Task goal
Copy the records below word for word, from the line with "is (1024, 768)." to the line with "y-tick-label: 70 is", and include both of those lines.

Given records
↓↓↓
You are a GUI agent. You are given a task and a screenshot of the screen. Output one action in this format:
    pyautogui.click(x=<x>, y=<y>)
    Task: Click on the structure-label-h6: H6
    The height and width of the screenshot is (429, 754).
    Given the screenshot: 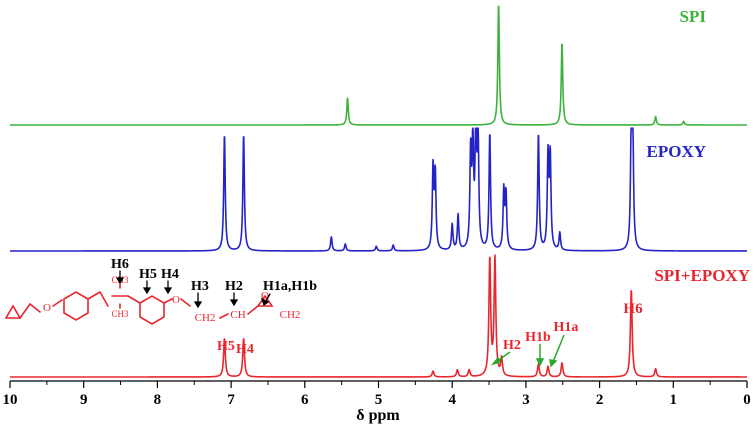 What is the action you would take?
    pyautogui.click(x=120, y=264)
↑↑↑
↓↓↓
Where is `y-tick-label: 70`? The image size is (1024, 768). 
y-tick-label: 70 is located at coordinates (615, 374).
↑↑↑
↓↓↓
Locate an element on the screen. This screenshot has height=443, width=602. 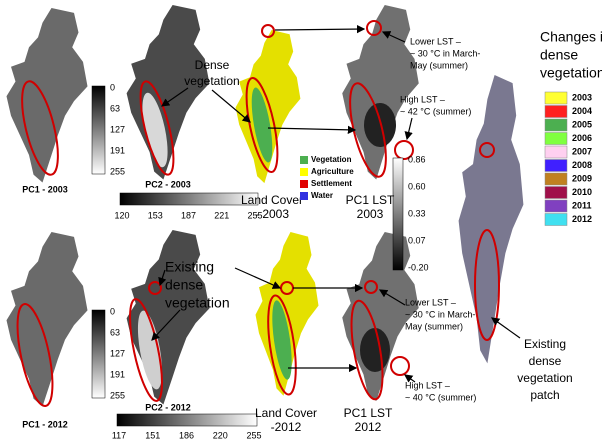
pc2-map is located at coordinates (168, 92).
↑↑↑
Response area
Where is `y-tick-label: 70`? The image size is (1024, 768). 
y-tick-label: 70 is located at coordinates (615, 374).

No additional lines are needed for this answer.